A FixedLength field was added to the Config struct and a corresponding command line flag was added in `apg.go`. The field allows for the generation of passwords of a fixed length, overriding the MinLength and MaxLength values if present. Revised the `random.go` script to accommodate this change. The option for fixed length enhances the flexibility and customization of the password generation tool.
Updated the password generator to include default modes for characters along with options to enable complex password mode and toggle specific character types in passwords from the command line. This allows for greater customization and more user control in password generation, especially useful for applications with unique password requirements."
The naming and handling of mode bitmasks have been refactored for improved code readability and maintainability. The term "Mode" was replaced with "ModeMask" for clarity and all associated functions were renamed accordingly (e.g., "SetMode" to "MaskSetMode"). These changes provide better insight into the function of the code and increase understandability for future development efforts. The command-line utility now also supports specifying modes via the "-M" flag.

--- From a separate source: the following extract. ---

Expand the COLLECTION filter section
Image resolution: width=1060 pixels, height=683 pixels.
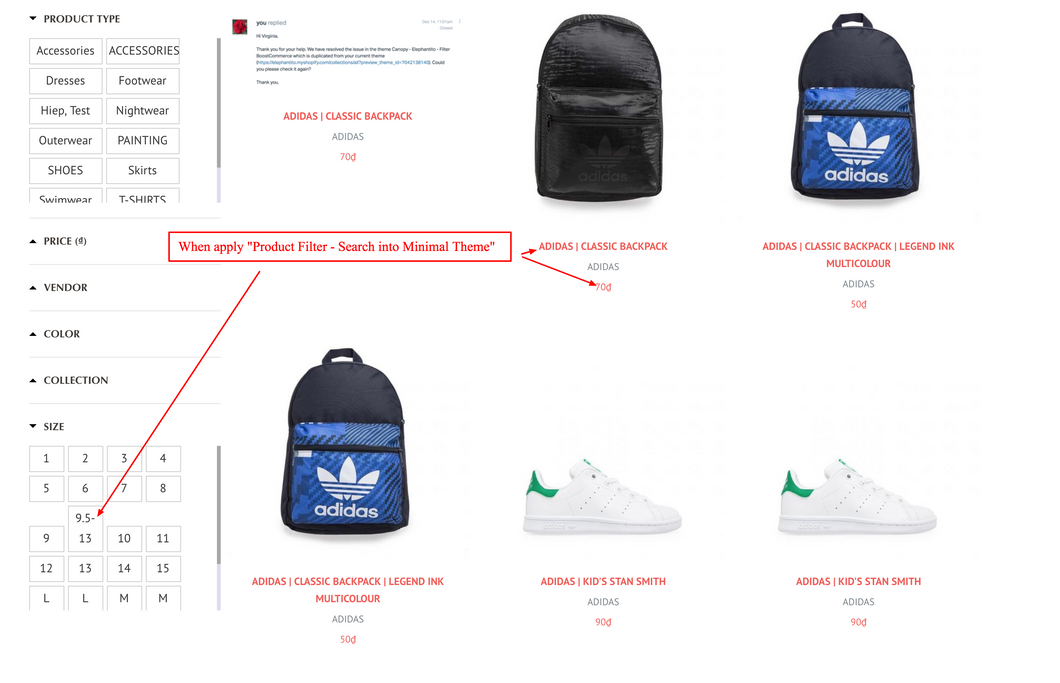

Refactored the generator to include a new config option, changed function signatures to follow the new structure, and renamed the function 'RandomString' to 'RandomStringFromCharRange' for clarity. Also, added a new mode and algorithm feature to enhance password generation. Furthermore, added several tests for new features and configurations. Adapted the CLI to use the new configuration approach. This refactoring was necessary to improve the customizability and clarity of the password generation process. Fixed minor issues and added '.gitignore' for clean commits in the future.

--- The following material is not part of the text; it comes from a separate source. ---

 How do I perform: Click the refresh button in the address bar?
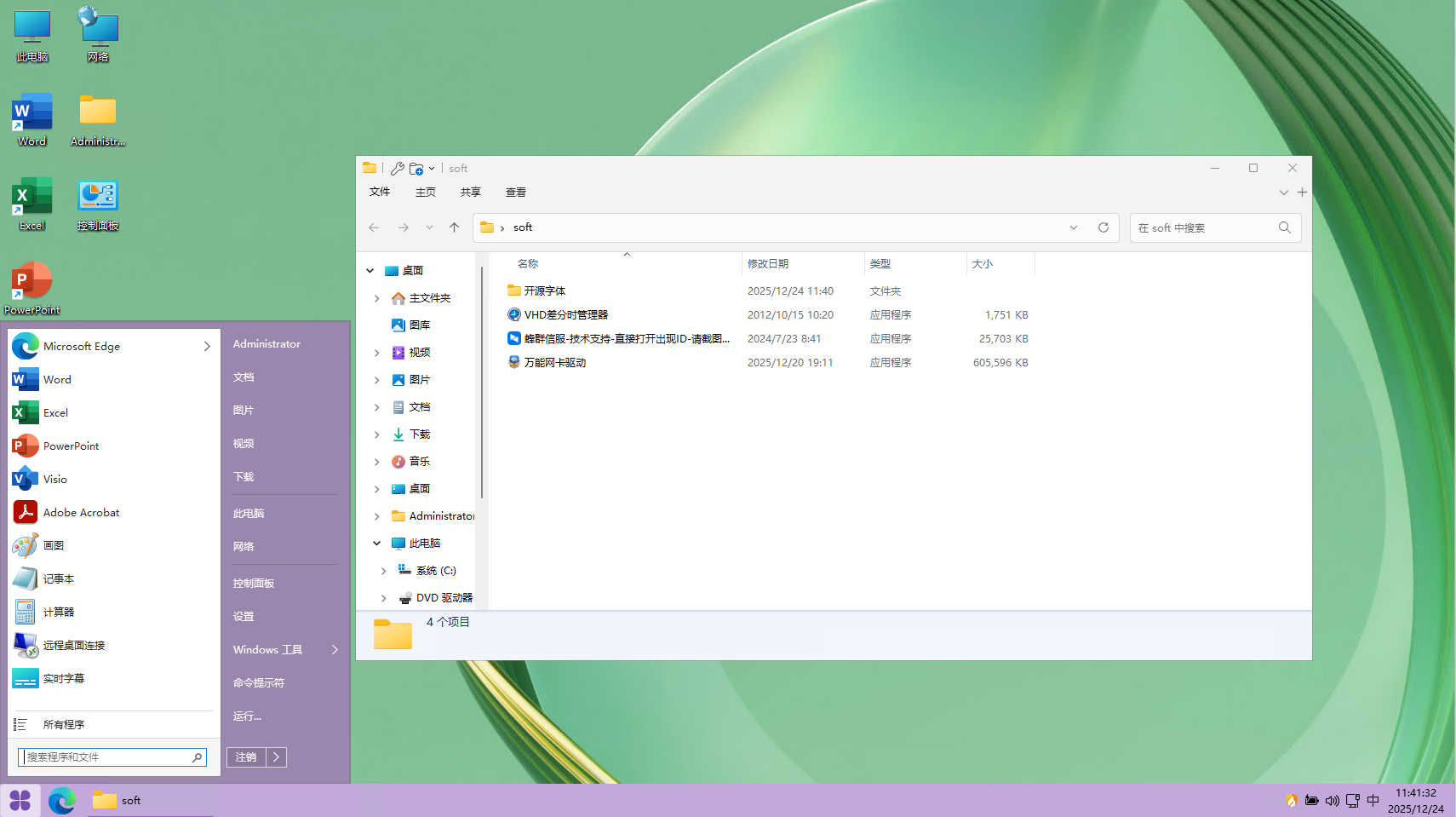tap(1103, 227)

Even though the generated passwords are generated in a secure
way, there is a minimal chance, that the same password was used
by someone before and this password was part of a leak.
If you want to be on the safe side, you can now use the "-p"

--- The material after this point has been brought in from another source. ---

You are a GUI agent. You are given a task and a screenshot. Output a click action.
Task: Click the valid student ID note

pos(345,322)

parameter, to have your newly generated password against the
HIBP (https://haveibeenpwned.com) database. This feature is
disabled by default, since it requires internet access and also
the API call might take ~500ms to 1sec.
The previous behavior was wrong in a way, that default values
like "use lower case" defaulted to true and using the -L param
would not set it to false, but simple keep the true default which
made the parameter useless.
Now all parameters still use the same defaults but setting the
corresponding flag on the CLI will negate the default, so using
-L on the CLI would set "useLowerCase" to false instead of the
default of true.
To address issue #13, the password length behaviour of the
original APG has been reproduced. Previously, when a minLength
of 5 and a maxLength of 10 was given, apg-go se the pwLength to
the preferred maxLength.
With v0.3.1 it will choose a random length between minLength and
maxLength instead, same as the original C-lang apg did. For this
the minLength has been defaulted to a sane value of 12 (instead
of the 8 of the original apg). The default for maxLength stayed
at 20.
Also the default number of generated passwords has been changed
from 1 to 6, to replicate the behaviour of the original apg.